*Extrahierter Text*
┌──

Aus der Bibel Bezüge zum Thema ableiten

Neben den persönlichen Prägungen, finden die Teilnehmenden jeden Tag aufs Neue über eine Bibelarbeit Zugang zu verschiedenen Facetten von Genderthemen. Sprüche 31,8 (Tu deinen Mund auf für die Stummen...) steht als Motto über der gesamten Veranstaltung, aber auch in den Briefen an die Korinther (1. Kor. 12,26), im Buch Levitikus 19,15 oder Jesaja 1,17 finden sich Anknüpfungspunkte, die in der Runde diskutiert werden. Aus der Bibel Bezüge für die Realität des Alltags ableiten in Geschlechterfragen, das wollen die Teilnehmenden, von denen viele als Pastoren und Pastorinnen arbeiten, auch in ihren Predigten oder Bibelarbeiten in ihren Gemeinden. Einige von ihnen tun es bereits.

Und das dürfte Herausforderungen mit sich bringen. Während John Bvumbwe an der Gender-Akademie teilnimmt, ruft die Kirche in Malawi zu einer Demonstration gegen Homosexualität und gleichgeschlechtliche Ehen auf. In Malawi, aber auch in Indien, ist es bisher für homosexuelle Menschen nicht möglich, als Pastor*in zu arbeiten oder kirchlich getraut zu werden. In Malawi wird Homosexualität auch vom Staat verfolgt und Haftstrafen verhängt.

Nach zwei Tagen des intensiven Austauschs innerhalb der Gruppe, stehen an den folgenden Tagen in Hannover Einblicke in die Arbeit von Menschen und Institutionen, die sich mit Genderthemen befassen, im Mittelpunkt. Ein Besuch im Landeskirchenamt und ein Treffen mit einem schwulen katholischen Priester, spiegeln die Bandbreite der Themen ebenso wider wie Referate aus der kirchlichen und kommunalen Männerarbeit, der Arbeit mit Geflüchteten oder der Schwangerenkonfliktberatung.

"Es fühlte sich an wie eine Familie"

Der „Input von innen und außen“ ist es, den die Teilnehmenden beim Feedback am letzten Tag besonders wertschätzen. Hervorgehoben wird auch die konstruktive Atmosphäre, in der die nicht immer leichten Themen diskutiert werden konnten. „Es fühlte sich an wie eine Familie“, lautete ein Statement dazu. Die Teilnehmenden möchten den Kontakt weiterführen, zum Beispiel in Form von Zoom-Meetings. Und sie denken darüber nach, die ein oder andere Idee oder Projekte, die sie im Rahmen der Gender-Akademie kennengelernt haben, mit Unterstützung des ELM in ihrer heimischen Kirche umzusetzen.

└──

*Einträge*
┌──

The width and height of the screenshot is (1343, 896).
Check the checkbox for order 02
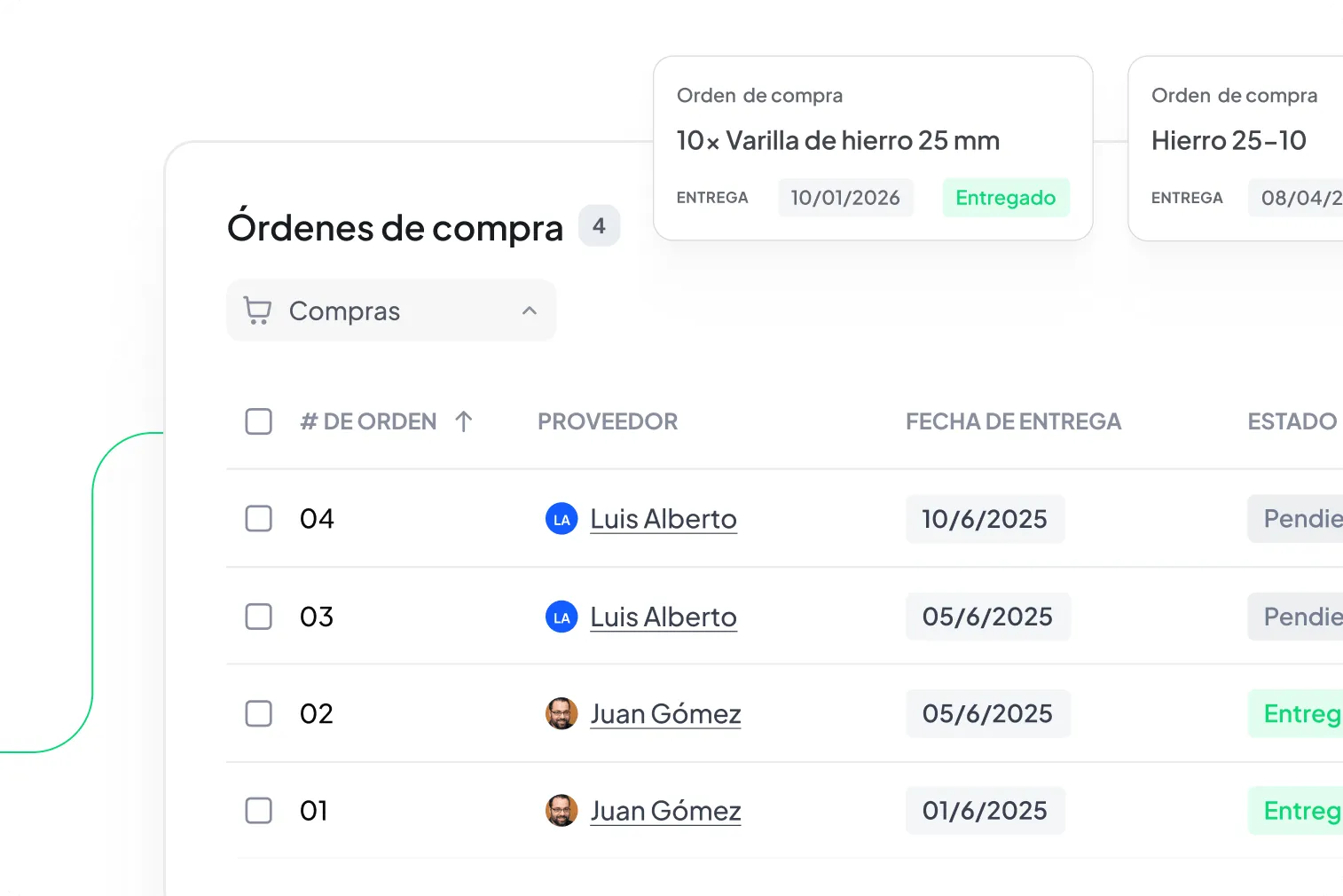click(x=258, y=713)
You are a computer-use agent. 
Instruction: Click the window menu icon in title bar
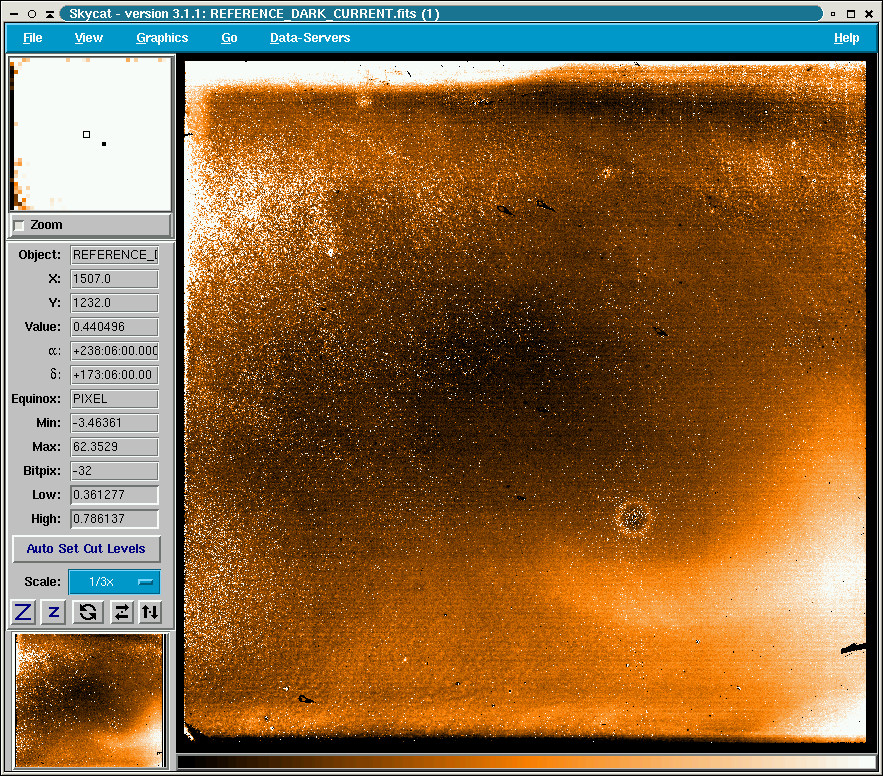[13, 13]
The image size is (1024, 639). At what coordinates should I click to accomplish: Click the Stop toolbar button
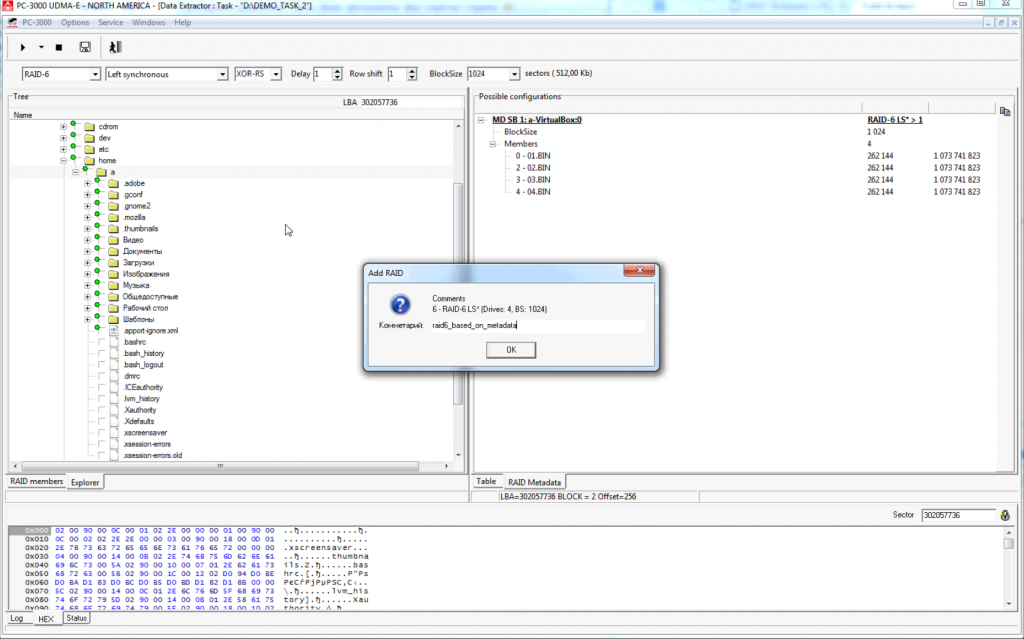click(x=59, y=47)
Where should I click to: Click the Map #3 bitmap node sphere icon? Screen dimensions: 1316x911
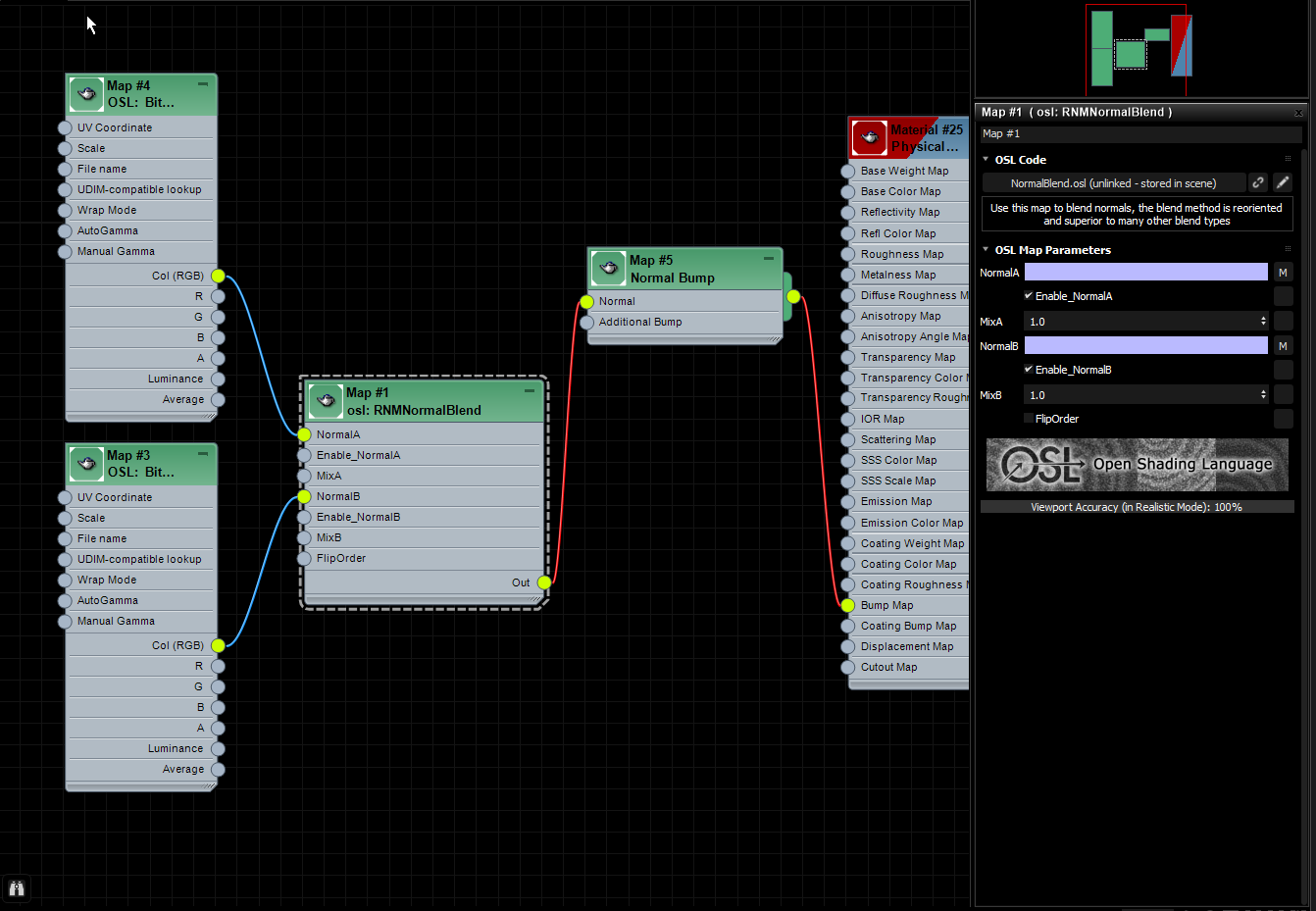coord(86,463)
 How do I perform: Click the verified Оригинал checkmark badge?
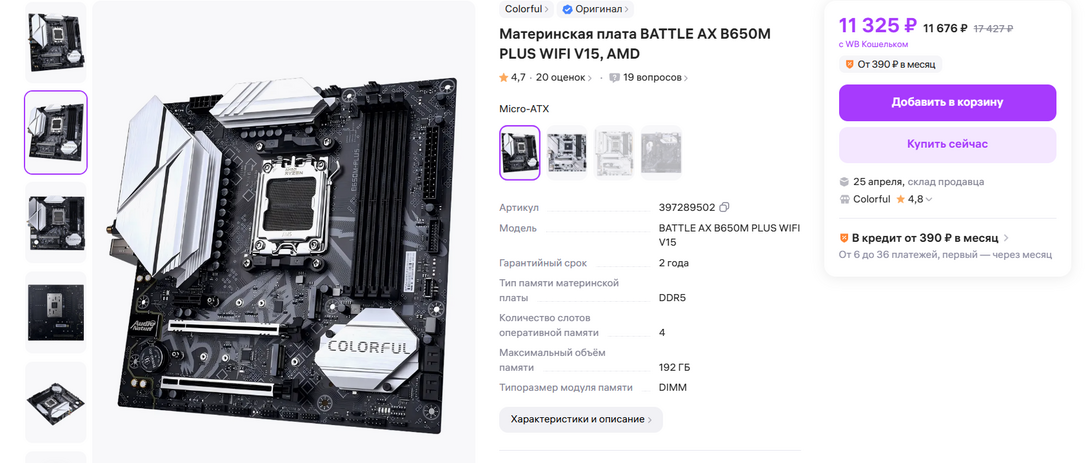567,9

└──

*Ihre Aufgabe*
Geben Sie einen Abschnitt aus dem Text zur Gender-Akademie wortgetreu wieder. Beginnen Sie bei den Worten „Und das dürfte“, und hören Sie nach „und Haftstrafen verhängt.“ auf. Stützen Sie sich ausschließlich auf den Text zur Gender-Akademie.

*Lösung zur Aufgabe*
Und das dürfte Herausforderungen mit sich bringen. Während John Bvumbwe an der Gender-Akademie teilnimmt, ruft die Kirche in Malawi zu einer Demonstration gegen Homosexualität und gleichgeschlechtliche Ehen auf. In Malawi, aber auch in Indien, ist es bisher für homosexuelle Menschen nicht möglich, als Pastor*in zu arbeiten oder kirchlich getraut zu werden. In Malawi wird Homosexualität auch vom Staat verfolgt und Haftstrafen verhängt.